* [Stored dataset items]

<<<<

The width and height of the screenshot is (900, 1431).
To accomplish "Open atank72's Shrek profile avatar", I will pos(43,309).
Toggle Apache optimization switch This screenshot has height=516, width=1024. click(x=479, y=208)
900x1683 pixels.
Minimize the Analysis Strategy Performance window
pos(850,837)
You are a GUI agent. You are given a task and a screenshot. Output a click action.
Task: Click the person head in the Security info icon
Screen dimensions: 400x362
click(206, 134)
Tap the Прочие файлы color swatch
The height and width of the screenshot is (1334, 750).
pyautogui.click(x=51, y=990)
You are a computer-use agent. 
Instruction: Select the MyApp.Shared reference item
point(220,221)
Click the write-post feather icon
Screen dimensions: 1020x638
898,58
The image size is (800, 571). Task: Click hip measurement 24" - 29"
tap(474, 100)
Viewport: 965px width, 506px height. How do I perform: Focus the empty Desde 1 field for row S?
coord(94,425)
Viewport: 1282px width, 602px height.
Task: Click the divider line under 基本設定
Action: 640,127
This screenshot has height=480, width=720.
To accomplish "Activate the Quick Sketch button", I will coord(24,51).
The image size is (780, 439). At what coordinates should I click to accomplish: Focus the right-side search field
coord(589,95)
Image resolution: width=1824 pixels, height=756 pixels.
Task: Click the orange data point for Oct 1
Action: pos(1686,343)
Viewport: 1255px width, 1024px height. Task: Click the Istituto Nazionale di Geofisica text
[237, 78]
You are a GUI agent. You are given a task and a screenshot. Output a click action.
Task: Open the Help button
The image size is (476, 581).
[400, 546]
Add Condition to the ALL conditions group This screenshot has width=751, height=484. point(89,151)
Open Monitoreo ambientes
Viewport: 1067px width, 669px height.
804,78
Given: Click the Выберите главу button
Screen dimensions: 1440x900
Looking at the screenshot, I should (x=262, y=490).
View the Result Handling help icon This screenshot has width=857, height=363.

>>>>

* [WHAT YOU ARE ASKED TO DO]
Print every record exactly, so that each word matches what is written above.

* [SOLUTION FOR THIS EXERCISE]
The width and height of the screenshot is (900, 1431).
To accomplish "Open atank72's Shrek profile avatar", I will pos(43,309).
Toggle Apache optimization switch This screenshot has height=516, width=1024. click(x=479, y=208)
900x1683 pixels.
Minimize the Analysis Strategy Performance window
pos(850,837)
You are a GUI agent. You are given a task and a screenshot. Output a click action.
Task: Click the person head in the Security info icon
Screen dimensions: 400x362
click(206, 134)
Tap the Прочие файлы color swatch
The height and width of the screenshot is (1334, 750).
pyautogui.click(x=51, y=990)
You are a computer-use agent. 
Instruction: Select the MyApp.Shared reference item
point(220,221)
Click the write-post feather icon
Screen dimensions: 1020x638
898,58
The image size is (800, 571). Task: Click hip measurement 24" - 29"
tap(474, 100)
Viewport: 965px width, 506px height. How do I perform: Focus the empty Desde 1 field for row S?
coord(94,425)
Viewport: 1282px width, 602px height.
Task: Click the divider line under 基本設定
Action: 640,127
This screenshot has height=480, width=720.
To accomplish "Activate the Quick Sketch button", I will coord(24,51).
The image size is (780, 439). At what coordinates should I click to accomplish: Focus the right-side search field
coord(589,95)
Image resolution: width=1824 pixels, height=756 pixels.
Task: Click the orange data point for Oct 1
Action: pos(1686,343)
Viewport: 1255px width, 1024px height. Task: Click the Istituto Nazionale di Geofisica text
[237, 78]
You are a GUI agent. You are given a task and a screenshot. Output a click action.
Task: Open the Help button
The image size is (476, 581).
[400, 546]
Add Condition to the ALL conditions group This screenshot has width=751, height=484. point(89,151)
Open Monitoreo ambientes
Viewport: 1067px width, 669px height.
804,78
Given: Click the Выберите главу button
Screen dimensions: 1440x900
Looking at the screenshot, I should (x=262, y=490).
View the Result Handling help icon This screenshot has width=857, height=363.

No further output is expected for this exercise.